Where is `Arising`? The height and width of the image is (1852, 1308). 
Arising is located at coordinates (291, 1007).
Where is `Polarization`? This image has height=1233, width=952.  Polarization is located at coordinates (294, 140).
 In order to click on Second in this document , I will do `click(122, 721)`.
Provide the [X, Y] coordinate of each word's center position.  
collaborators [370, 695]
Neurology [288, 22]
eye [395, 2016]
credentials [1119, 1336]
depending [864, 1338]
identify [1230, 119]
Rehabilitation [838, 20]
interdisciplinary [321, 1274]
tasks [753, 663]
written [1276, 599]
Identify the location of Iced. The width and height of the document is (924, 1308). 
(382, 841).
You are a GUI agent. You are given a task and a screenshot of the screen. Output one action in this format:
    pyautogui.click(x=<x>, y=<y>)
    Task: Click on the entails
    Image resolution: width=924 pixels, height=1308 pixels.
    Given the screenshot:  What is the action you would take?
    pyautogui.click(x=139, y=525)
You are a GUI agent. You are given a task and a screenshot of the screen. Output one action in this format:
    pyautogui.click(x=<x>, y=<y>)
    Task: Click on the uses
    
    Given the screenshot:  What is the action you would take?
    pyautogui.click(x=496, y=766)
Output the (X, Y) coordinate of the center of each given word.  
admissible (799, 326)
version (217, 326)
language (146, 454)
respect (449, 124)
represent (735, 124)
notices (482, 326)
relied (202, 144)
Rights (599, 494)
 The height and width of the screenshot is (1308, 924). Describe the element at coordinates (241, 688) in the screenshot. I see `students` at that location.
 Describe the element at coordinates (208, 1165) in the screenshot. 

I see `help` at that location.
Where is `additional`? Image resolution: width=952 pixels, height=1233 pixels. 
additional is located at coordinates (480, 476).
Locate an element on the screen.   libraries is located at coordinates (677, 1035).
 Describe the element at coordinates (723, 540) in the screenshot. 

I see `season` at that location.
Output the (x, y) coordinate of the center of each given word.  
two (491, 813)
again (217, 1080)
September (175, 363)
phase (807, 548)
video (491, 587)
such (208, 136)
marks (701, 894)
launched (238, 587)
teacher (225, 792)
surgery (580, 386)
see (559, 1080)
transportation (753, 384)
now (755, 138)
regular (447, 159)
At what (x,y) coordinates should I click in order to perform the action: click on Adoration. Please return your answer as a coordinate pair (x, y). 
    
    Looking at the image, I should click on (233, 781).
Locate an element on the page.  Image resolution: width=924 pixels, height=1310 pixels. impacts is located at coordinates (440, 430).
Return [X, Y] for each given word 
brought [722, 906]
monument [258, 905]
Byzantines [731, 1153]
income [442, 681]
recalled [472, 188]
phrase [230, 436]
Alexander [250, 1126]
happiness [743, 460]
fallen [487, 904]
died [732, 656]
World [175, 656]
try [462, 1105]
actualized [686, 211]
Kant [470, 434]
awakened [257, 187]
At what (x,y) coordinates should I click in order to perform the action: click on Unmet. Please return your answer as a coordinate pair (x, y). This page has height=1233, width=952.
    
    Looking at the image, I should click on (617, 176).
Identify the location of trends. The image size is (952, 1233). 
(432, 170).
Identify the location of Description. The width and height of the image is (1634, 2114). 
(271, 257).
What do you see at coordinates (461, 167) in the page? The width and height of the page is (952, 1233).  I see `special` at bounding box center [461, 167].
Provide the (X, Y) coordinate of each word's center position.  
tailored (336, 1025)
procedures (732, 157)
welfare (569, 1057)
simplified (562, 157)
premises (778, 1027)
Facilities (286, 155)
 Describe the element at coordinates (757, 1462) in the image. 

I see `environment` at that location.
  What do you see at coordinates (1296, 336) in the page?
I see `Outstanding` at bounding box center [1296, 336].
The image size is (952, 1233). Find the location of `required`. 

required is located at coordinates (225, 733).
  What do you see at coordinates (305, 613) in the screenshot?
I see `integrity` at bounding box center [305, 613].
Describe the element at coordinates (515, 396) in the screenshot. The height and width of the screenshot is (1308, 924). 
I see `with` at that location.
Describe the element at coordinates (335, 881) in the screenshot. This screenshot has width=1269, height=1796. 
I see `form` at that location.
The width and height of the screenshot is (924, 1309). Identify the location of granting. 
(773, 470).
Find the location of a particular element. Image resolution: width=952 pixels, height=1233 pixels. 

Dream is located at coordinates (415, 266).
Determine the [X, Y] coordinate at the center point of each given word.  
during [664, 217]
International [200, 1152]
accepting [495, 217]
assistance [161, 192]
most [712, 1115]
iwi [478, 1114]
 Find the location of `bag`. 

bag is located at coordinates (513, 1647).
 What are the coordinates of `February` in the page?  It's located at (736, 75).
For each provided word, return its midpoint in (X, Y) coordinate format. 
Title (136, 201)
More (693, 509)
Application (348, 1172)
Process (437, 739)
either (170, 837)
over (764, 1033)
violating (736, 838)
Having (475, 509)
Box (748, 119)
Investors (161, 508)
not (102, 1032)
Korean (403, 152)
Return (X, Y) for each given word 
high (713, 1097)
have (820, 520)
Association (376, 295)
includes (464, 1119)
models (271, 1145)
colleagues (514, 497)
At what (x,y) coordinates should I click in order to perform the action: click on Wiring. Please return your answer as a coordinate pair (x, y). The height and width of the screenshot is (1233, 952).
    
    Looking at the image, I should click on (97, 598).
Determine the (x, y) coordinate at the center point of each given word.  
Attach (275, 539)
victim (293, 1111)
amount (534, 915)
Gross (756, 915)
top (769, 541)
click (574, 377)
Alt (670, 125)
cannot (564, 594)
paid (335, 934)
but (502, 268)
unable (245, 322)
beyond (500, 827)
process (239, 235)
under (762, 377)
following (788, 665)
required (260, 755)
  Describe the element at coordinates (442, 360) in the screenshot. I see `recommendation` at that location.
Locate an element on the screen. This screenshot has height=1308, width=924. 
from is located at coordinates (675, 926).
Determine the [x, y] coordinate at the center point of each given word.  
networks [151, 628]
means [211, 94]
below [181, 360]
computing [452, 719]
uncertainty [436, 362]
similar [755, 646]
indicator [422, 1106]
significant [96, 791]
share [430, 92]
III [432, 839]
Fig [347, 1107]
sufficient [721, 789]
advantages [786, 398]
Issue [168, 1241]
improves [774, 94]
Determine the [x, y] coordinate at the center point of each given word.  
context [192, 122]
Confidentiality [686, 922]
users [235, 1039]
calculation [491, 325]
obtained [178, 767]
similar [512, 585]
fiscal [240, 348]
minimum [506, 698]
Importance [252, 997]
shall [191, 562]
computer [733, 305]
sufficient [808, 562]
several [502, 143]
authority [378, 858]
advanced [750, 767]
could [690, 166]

● **DIRECTIVE**
Render the lines above as a Markdown table with the columns Number and Record line, giving each line its row number and leaving out blank lines.

● **RESULT**
| Number | Record line |
|---|---|
| 1 | Where is `Arising`? The height and width of the image is (1852, 1308).  |
| 2 | Arising is located at coordinates (291, 1007). |
| 3 | Where is `Polarization`? This image has height=1233, width=952.  Polarization is located at coordinates (294, 140). |
| 4 |  In order to click on Second in this document , I will do `click(122, 721)`. |
| 5 | Provide the [X, Y] coordinate of each word's center position.   |
| 6 | collaborators [370, 695] |
| 7 | Neurology [288, 22] |
| 8 | eye [395, 2016] |
| 9 | credentials [1119, 1336] |
| 10 | depending [864, 1338] |
| 11 | identify [1230, 119] |
| 12 | Rehabilitation [838, 20] |
| 13 | interdisciplinary [321, 1274] |
| 14 | tasks [753, 663] |
| 15 | written [1276, 599] |
| 16 | Identify the location of Iced. The width and height of the document is (924, 1308).  |
| 17 | (382, 841). |
| 18 | You are a GUI agent. You are given a task and a screenshot of the screen. Output one action in this format: |
| 19 |     pyautogui.click(x=<x>, y=<y>) |
| 20 |     Task: Click on the entails |
| 21 |     Image resolution: width=924 pixels, height=1308 pixels. |
| 22 |     Given the screenshot:  What is the action you would take? |
| 23 |     pyautogui.click(x=139, y=525) |
| 24 | You are a GUI agent. You are given a task and a screenshot of the screen. Output one action in this format: |
| 25 |     pyautogui.click(x=<x>, y=<y>) |
| 26 |     Task: Click on the uses |
| 27 |     Given the screenshot:  What is the action you would take? |
| 28 |     pyautogui.click(x=496, y=766) |
| 29 | Output the (X, Y) coordinate of the center of each given word.   |
| 30 | admissible (799, 326) |
| 31 | version (217, 326) |
| 32 | language (146, 454) |
| 33 | respect (449, 124) |
| 34 | represent (735, 124) |
| 35 | notices (482, 326) |
| 36 | relied (202, 144) |
| 37 | Rights (599, 494) |
| 38 |  The height and width of the screenshot is (1308, 924). Describe the element at coordinates (241, 688) in the screenshot. I see `students` at that location. |
| 39 |  Describe the element at coordinates (208, 1165) in the screenshot.  |
| 40 | I see `help` at that location. |
| 41 | Where is `additional`? Image resolution: width=952 pixels, height=1233 pixels.  |
| 42 | additional is located at coordinates (480, 476). |
| 43 | Locate an element on the screen.   libraries is located at coordinates (677, 1035). |
| 44 |  Describe the element at coordinates (723, 540) in the screenshot.  |
| 45 | I see `season` at that location. |
| 46 | Output the (x, y) coordinate of the center of each given word.   |
| 47 | two (491, 813) |
| 48 | again (217, 1080) |
| 49 | September (175, 363) |
| 50 | phase (807, 548) |
| 51 | video (491, 587) |
| 52 | such (208, 136) |
| 53 | marks (701, 894) |
| 54 | launched (238, 587) |
| 55 | teacher (225, 792) |
| 56 | surgery (580, 386) |
| 57 | see (559, 1080) |
| 58 | transportation (753, 384) |
| 59 | now (755, 138) |
| 60 | regular (447, 159) |
| 61 | At what (x,y) coordinates should I click in order to perform the action: click on Adoration. Please return your answer as a coordinate pair (x, y).  |
| 62 |     Looking at the image, I should click on (233, 781). |
| 63 | Locate an element on the page.  Image resolution: width=924 pixels, height=1310 pixels. impacts is located at coordinates (440, 430). |
| 64 | Return [X, Y] for each given word  |
| 65 | brought [722, 906] |
| 66 | monument [258, 905] |
| 67 | Byzantines [731, 1153] |
| 68 | income [442, 681] |
| 69 | recalled [472, 188] |
| 70 | phrase [230, 436] |
| 71 | Alexander [250, 1126] |
| 72 | happiness [743, 460] |
| 73 | fallen [487, 904] |
| 74 | died [732, 656] |
| 75 | World [175, 656] |
| 76 | try [462, 1105] |
| 77 | actualized [686, 211] |
| 78 | Kant [470, 434] |
| 79 | awakened [257, 187] |
| 80 | At what (x,y) coordinates should I click in order to perform the action: click on Unmet. Please return your answer as a coordinate pair (x, y). This page has height=1233, width=952. |
| 81 |     Looking at the image, I should click on (617, 176). |
| 82 | Identify the location of trends. The image size is (952, 1233).  |
| 83 | (432, 170). |
| 84 | Identify the location of Description. The width and height of the image is (1634, 2114).  |
| 85 | (271, 257). |
| 86 | What do you see at coordinates (461, 167) in the page? The width and height of the page is (952, 1233).  I see `special` at bounding box center [461, 167]. |
| 87 | Provide the (X, Y) coordinate of each word's center position.   |
| 88 | tailored (336, 1025) |
| 89 | procedures (732, 157) |
| 90 | welfare (569, 1057) |
| 91 | simplified (562, 157) |
| 92 | premises (778, 1027) |
| 93 | Facilities (286, 155) |
| 94 |  Describe the element at coordinates (757, 1462) in the image.  |
| 95 | I see `environment` at that location. |
| 96 |   What do you see at coordinates (1296, 336) in the page? |
| 97 | I see `Outstanding` at bounding box center [1296, 336]. |
| 98 | The image size is (952, 1233). Find the location of `required`.  |
| 99 | required is located at coordinates (225, 733). |
| 100 |   What do you see at coordinates (305, 613) in the screenshot? |
| 101 | I see `integrity` at bounding box center [305, 613]. |
| 102 | Describe the element at coordinates (515, 396) in the screenshot. The height and width of the screenshot is (1308, 924).  |
| 103 | I see `with` at that location. |
| 104 | Describe the element at coordinates (335, 881) in the screenshot. This screenshot has width=1269, height=1796.  |
| 105 | I see `form` at that location. |
| 106 | The width and height of the screenshot is (924, 1309). Identify the location of granting.  |
| 107 | (773, 470). |
| 108 | Find the location of a particular element. Image resolution: width=952 pixels, height=1233 pixels.  |
| 109 | Dream is located at coordinates (415, 266). |
| 110 | Determine the [X, Y] coordinate at the center point of each given word.   |
| 111 | during [664, 217] |
| 112 | International [200, 1152] |
| 113 | accepting [495, 217] |
| 114 | assistance [161, 192] |
| 115 | most [712, 1115] |
| 116 | iwi [478, 1114] |
| 117 |  Find the location of `bag`.  |
| 118 | bag is located at coordinates (513, 1647). |
| 119 |  What are the coordinates of `February` in the page?  It's located at (736, 75). |
| 120 | For each provided word, return its midpoint in (X, Y) coordinate format.  |
| 121 | Title (136, 201) |
| 122 | More (693, 509) |
| 123 | Application (348, 1172) |
| 124 | Process (437, 739) |
| 125 | either (170, 837) |
| 126 | over (764, 1033) |
| 127 | violating (736, 838) |
| 128 | Having (475, 509) |
| 129 | Box (748, 119) |
| 130 | Investors (161, 508) |
| 131 | not (102, 1032) |
| 132 | Korean (403, 152) |
| 133 | Return (X, Y) for each given word  |
| 134 | high (713, 1097) |
| 135 | have (820, 520) |
| 136 | Association (376, 295) |
| 137 | includes (464, 1119) |
| 138 | models (271, 1145) |
| 139 | colleagues (514, 497) |
| 140 | At what (x,y) coordinates should I click in order to perform the action: click on Wiring. Please return your answer as a coordinate pair (x, y). The height and width of the screenshot is (1233, 952). |
| 141 |     Looking at the image, I should click on (97, 598). |
| 142 | Determine the (x, y) coordinate at the center point of each given word.   |
| 143 | Attach (275, 539) |
| 144 | victim (293, 1111) |
| 145 | amount (534, 915) |
| 146 | Gross (756, 915) |
| 147 | top (769, 541) |
| 148 | click (574, 377) |
| 149 | Alt (670, 125) |
| 150 | cannot (564, 594) |
| 151 | paid (335, 934) |
| 152 | but (502, 268) |
| 153 | unable (245, 322) |
| 154 | beyond (500, 827) |
| 155 | process (239, 235) |
| 156 | under (762, 377) |
| 157 | following (788, 665) |
| 158 | required (260, 755) |
| 159 |   Describe the element at coordinates (442, 360) in the screenshot. I see `recommendation` at that location. |
| 160 | Locate an element on the screen. This screenshot has height=1308, width=924.  |
| 161 | from is located at coordinates (675, 926). |
| 162 | Determine the [x, y] coordinate at the center point of each given word.   |
| 163 | networks [151, 628] |
| 164 | means [211, 94] |
| 165 | below [181, 360] |
| 166 | computing [452, 719] |
| 167 | uncertainty [436, 362] |
| 168 | similar [755, 646] |
| 169 | indicator [422, 1106] |
| 170 | significant [96, 791] |
| 171 | share [430, 92] |
| 172 | III [432, 839] |
| 173 | Fig [347, 1107] |
| 174 | sufficient [721, 789] |
| 175 | advantages [786, 398] |
| 176 | Issue [168, 1241] |
| 177 | improves [774, 94] |
| 178 | Determine the [x, y] coordinate at the center point of each given word.   |
| 179 | context [192, 122] |
| 180 | Confidentiality [686, 922] |
| 181 | users [235, 1039] |
| 182 | calculation [491, 325] |
| 183 | obtained [178, 767] |
| 184 | similar [512, 585] |
| 185 | fiscal [240, 348] |
| 186 | minimum [506, 698] |
| 187 | Importance [252, 997] |
| 188 | shall [191, 562] |
| 189 | computer [733, 305] |
| 190 | sufficient [808, 562] |
| 191 | several [502, 143] |
| 192 | authority [378, 858] |
| 193 | advanced [750, 767] |
| 194 | could [690, 166] |